5. O papel das Universidades consiste em formar os homens e as mulheres nas diferentes disciplinas, procurando mostrar o profundo nexo estrutural existente entre fé e razão, como que "as duas asas com que o espírito humano se eleva para a contemplação da verdade" (Fides et ratio, 1). Não podemos esquecer que a verdadeira educação deve apresentar uma visão completa e transcendente da pessoa humana e educar a consciência das pessoas. Estou consciente dos vossos esforços, tanto em ordem a ensinar as disciplinas seculares, como a transmitir aos vossos estudantes um humanismo cristão e a apresentar-lhes, no seu currículo universitário, os elementos essenciais da filosofia, da bioética e da teologia; isto contribuirá para confirmar a sua fé e formar a sua consciência (cf. Ex corde Ecclesiae, 15).
6. A Universidade Católica deve exercer a sua missão com o cuidado de manter a sua identidade cristã, participando na vida da Igreja local. Embora conserve a sua autonomia científica, ela tem a tarefa de viver o ensinamento do Magistério nos diferentes campos da investigação, em que se encontra comprometida. A Carta Ex corde Ecclesiae realça esta dúplice missão: como Universidade, ela "é uma comunidade académica que, de maneira rigorosa e crítica, contribui para a salvaguarda e o desenvolvimento da dignidade humana e da herança cultural, graças à investigação, ao ensinamento e à oferta dos mais diversos serviços" (n. 12). Como Católica, manifesta a sua identidade fundamentada na fé católica, na fidelidade aos ensinamentos e às orientações que são oferecidas pela própria Igreja, garantindo assim "uma presença cristã no mundo universitário, face aos grandes problemas da sociedade e da cultura" (n. 13). Com efeito, compete a cada um dos professores ou investigadores, mas inclusivamente a toda a comunidade universitária e à própria instituição, viver este compromisso como um serviço ao Evangelho, à Igreja e ao homem. No que lhes diz respeito, as Autoridades universitárias têm o dever de velar pela rectidão e a manutenção dos princípios católicos no ensino e na investigação, no seio das suas instituições. É óbvio que os centros universitários que não respeitam as leis da Igreja e o ensinamento do Magistério, especialmente em matéria de bioética, não podem valer-se do carácter de Universidade Católica. Por conseguinte, convido cada pessoa e cada Universidade a reflectir sobre o seu modo de viver na fidelidade aos princípios característicos da identidade católica e a tomar as consequentes decisões que se impõem.

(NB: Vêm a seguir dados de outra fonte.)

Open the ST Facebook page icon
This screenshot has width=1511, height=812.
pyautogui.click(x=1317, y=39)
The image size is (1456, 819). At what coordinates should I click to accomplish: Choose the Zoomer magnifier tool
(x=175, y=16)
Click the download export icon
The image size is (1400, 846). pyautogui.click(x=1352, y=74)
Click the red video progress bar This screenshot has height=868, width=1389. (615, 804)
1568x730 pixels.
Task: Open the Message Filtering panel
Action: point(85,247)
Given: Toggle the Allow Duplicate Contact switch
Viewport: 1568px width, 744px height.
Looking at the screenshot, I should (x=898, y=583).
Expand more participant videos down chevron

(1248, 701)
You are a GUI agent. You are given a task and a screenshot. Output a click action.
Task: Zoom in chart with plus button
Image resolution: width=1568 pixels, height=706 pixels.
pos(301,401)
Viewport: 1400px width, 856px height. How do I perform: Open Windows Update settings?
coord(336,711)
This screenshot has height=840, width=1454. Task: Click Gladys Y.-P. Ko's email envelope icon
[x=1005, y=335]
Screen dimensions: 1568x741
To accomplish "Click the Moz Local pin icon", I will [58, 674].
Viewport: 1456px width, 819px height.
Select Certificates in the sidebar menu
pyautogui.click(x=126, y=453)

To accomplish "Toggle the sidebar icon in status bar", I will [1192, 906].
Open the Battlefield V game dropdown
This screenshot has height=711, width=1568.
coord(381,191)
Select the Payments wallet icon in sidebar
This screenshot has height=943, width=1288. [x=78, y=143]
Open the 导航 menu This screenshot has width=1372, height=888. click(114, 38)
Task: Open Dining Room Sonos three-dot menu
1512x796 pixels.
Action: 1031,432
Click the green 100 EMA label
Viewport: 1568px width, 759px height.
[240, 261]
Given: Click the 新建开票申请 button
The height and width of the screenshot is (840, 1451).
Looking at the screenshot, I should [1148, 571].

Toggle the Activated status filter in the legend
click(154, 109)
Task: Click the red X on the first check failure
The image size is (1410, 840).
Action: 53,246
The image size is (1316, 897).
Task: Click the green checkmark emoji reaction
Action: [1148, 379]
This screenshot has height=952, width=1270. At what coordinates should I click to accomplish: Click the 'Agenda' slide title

7. No termo do nosso encontro, gostaria de transmitir-vos a minha confiança e o meu encorajamento. As Universidades Católicas são inestimáveis para a Igreja. Elas cumprem uma missão ao serviço da inteligência da fé e do desenvolvimento do saber e, incansavelmente, lançam pontes entre os peritos de todas as disciplinas. Além disso, são chamadas a ser cada vez mais, lugares de diálogo com o conjunto do mundo universitário, para que a formação cultural e a investigação se ponham ao serviço do bem comum e do homem, que não pode ser considerado como um simples objecto de investigação.
Enquanto vos confio à intercessão da Virgem Maria, de S. Tomás de Aquino e de todos os Doutores da Igreja, concedo-vos a vós, às pessoas e às Instituições que vós representais, a minha Bênção apostólica.